神戸製鋼所は、素材系、機械系、電力の3事業を軸にグローバルに生産活動を展開する企業だ。同社は2025年に創業120周年を迎え、経営基盤の強化に向けて600億円規模のDX投資を進める「変革(KOBELCO-X)」を掲げている。その一環として、グループ全体における経費精算と支払業務の効率化やガバナンス体制の強化を目的に、新システムの導入を進めている。
しかし、新しい業務システムを導入する際には、従業員の操作不慣れに伴う入力ミスの多発や、それに伴う管理部門への問い合わせ対応の増大が課題となる。正確性と再現性が厳格に求められる資金決済業務で、現場の混乱を防ぎつつシステムの定着をスムーズに進めるための施策を必要としていた。
選定では、2023年2月に公表したERP「SAP ERP」の統合刷新以降、すでに複数の社内システムでテックタッチを導入してきた実績を評価した。既存システムにおける安定した稼働実績と導入効果を踏まえ、これから展開するシステムの利活用を進め、従業員のDX体験の向上に寄与する共通ソリューションとして最適と判断し、採用を決めた。

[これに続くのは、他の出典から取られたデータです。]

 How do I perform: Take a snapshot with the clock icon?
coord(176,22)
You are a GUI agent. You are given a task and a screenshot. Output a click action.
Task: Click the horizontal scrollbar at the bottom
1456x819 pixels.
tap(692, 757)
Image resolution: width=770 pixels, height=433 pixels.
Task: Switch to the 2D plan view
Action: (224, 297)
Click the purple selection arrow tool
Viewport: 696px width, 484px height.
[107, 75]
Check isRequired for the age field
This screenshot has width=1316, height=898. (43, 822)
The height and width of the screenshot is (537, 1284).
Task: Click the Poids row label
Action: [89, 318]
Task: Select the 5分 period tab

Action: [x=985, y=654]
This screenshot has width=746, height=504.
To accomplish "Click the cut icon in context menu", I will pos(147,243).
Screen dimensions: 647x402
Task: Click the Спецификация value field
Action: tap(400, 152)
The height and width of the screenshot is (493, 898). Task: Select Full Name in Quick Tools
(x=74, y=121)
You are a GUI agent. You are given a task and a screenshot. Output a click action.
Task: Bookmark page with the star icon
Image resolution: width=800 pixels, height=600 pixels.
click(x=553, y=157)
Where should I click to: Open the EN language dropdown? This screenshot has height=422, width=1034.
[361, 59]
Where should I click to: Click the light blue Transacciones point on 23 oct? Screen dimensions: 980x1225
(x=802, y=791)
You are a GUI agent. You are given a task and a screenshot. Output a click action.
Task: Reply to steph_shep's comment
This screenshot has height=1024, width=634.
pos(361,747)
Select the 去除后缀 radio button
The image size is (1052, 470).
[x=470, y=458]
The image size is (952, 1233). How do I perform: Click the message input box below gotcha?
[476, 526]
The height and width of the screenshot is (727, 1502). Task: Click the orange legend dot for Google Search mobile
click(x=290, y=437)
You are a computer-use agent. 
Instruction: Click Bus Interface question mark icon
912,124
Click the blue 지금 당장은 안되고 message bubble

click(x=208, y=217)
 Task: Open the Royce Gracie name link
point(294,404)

テックタッチの導入で、従業員が処理の過程で迷いやすいポイントに対して、ノーコードで画面上に直接操作ガイドを実装できる環境が整った。これにより、必要な情報を必要なタイミングで提示でき、現場での入力ミスや管理部門への問い合わせを未然に防げるようになる。表示内容は稼働後も状況に応じて柔軟に更新できるため、従業員が自力で問題を解決できるサポート体制が確立された。
同社財務経理部資金決済グループ長の斎藤氏は、「経費精算や取引先への支払は、処理のスピードだけでなくルールに沿った正確性と再現性が求められる。テックタッチは従業員が迷う部分を画面上で補い、現場と管理部門の双方の負担を軽くできる。今後も表示内容を機動的に更新し、従業員の自己解決を後押しして標準化とガバナンスの両立を支えていきたい」とコメントしている。今後は、今後導入を予定している他のシステムにおいても利活用を進めていく。